Find bliss in every bite

Update: 2023-06-07 18:32 GMT
Joy snacking is not about guilt or restriction but rather a celebration of flavours, textures, and the sheer delight that food can bring. (Photo By Arrangement)

Dr. Richard Sima, PhD coined the phenomenon, ‘joy snacking’, which is the delightful act of indulging in delectable treats purely for the sheer pleasure they bring. It goes beyond the ordinary need for sustenance, transforming mundane moments into bursts of happiness. Whether it is savouring a piece of rich, velvety chocolate, crunching on crispy potato chips, or relishing the creamy goodness of ice cream, joy snacking is an art of finding bliss in every bite. “These moments of indulgence offer a temporary escape from the stresses of daily life, allowing us to embrace the simple joys that come from sating our cravings. Joy snacking is not about guilt or restriction but rather a celebration of flavours, textures, and the sheer delight that food can bring. It’s about taking a pause, treating ourselves to a taste of happiness, and allowing ourselves to fully immerse in the pleasure of eating. So, whether it’s a small guilty pleasure or a grand feast of flavours, joy snacking reminds us to savour the little things and find delight in the everyday. It is a reminder that amidst the chaos, there is always room for a moment of pure, unadulterated bliss,” says Dr. Jyoti Kapoor, Founder-Director, and Senior Psychiatrist, Manasthali.

 

Daily Joy

 

By training the brain to start focusing on small moments of joy, one can retrain the nervous system to detect and respond to feel good emotions. Mansi Poddar, Psychotherapist and founder at heal.grow.thrive. Foundation explains, “Personally, I encourage clients to start by keeping a record of something I call ‘an okayness list.’ It is the least pressurising way for us to start tuning ourselves to find moments of joy. What went okay for you today? When did you feel ok? Through this practice we go deeper into other emotions like joy, gratitude, pleasure, and the like. Everyone has small moments of pleasure. So, the best way to start is by noting physical pleasure; I loved the taste of my coffee today, the weather felt good, my blanket feels so comfortable. Eventually start to notice moments that feel good in relationships. Say it out aloud. Let the other person know, ‘hey this conversation feels great, I feel connected, I feel heard’ it also builds a very vital culture of appreciation and validation.”

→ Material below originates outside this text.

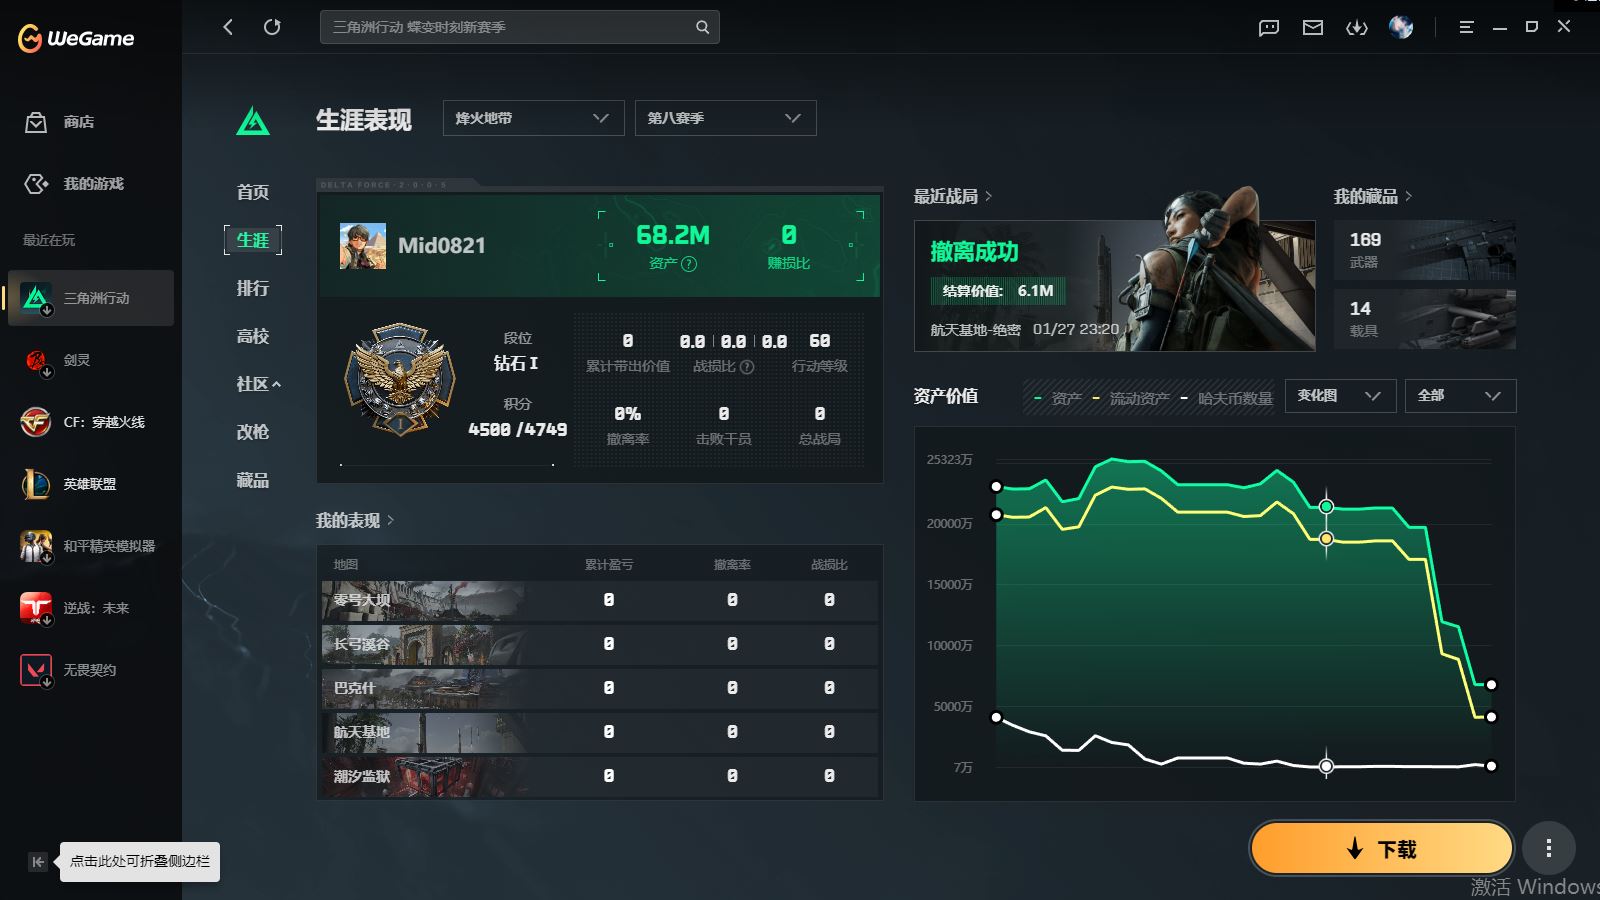This screenshot has width=1600, height=900.
Task: Click the collapse sidebar icon
Action: pos(38,862)
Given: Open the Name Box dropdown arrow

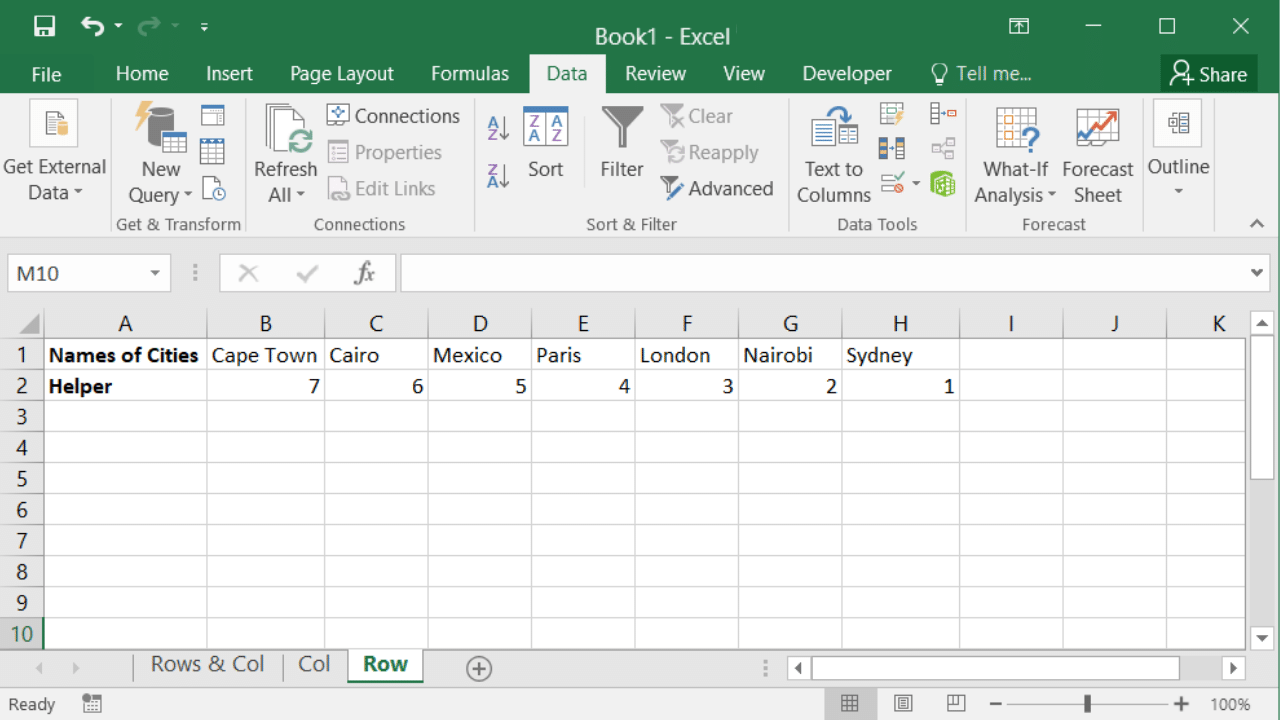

Mynoo Maryel, Global Influencer, Motivational Speaker and Life and Business Coach adds, “you are born with choice and you are born with dignity. Once you honour dignity, in self and others, the joy and happiness with self and with others and the planet is alive and flowing.”

 

Build Bonds

 

Relationships that can grow and become stronger under the warmth of appreciation and joy unfortunately wither away because we choose to dwell on what’s missing. Joy Snacking is a powerful way of looking at moments of appreciation and building relationships, both with others and with ourselves. It enables us to embrace and savour these ordinary yet precious moments. Shruti Swaroop, Founder and Managing Consultant, Embrace Consulting says, “in the context of relationships, joy snacking is about sitting down and appreciating our partner for the small things that have gone right, acknowledging the power of a smile, a helping hand, or simple gestures like showing interest in our well-being, daily routines, food choices, and need for rest.” The science behind this is also linked to chemicals that we speak about in the field of mental health on a regular basis — dopamine, serotonin, oxytocin, endorphins, and norepinephrine.

“Through this process of finding joy in smaller moments, we can create a lifestyle where pleasure is found in mundane activities as well. On the other hand, joy does not necessarily only need to come from material gains either. If I step out of my house and look up into the sky and see a beautiful bird, that is free. It did not cost me anything; and it made me happy,” concludes Aishwarya Chawla, Psychotherapist and Narrative Practitioner.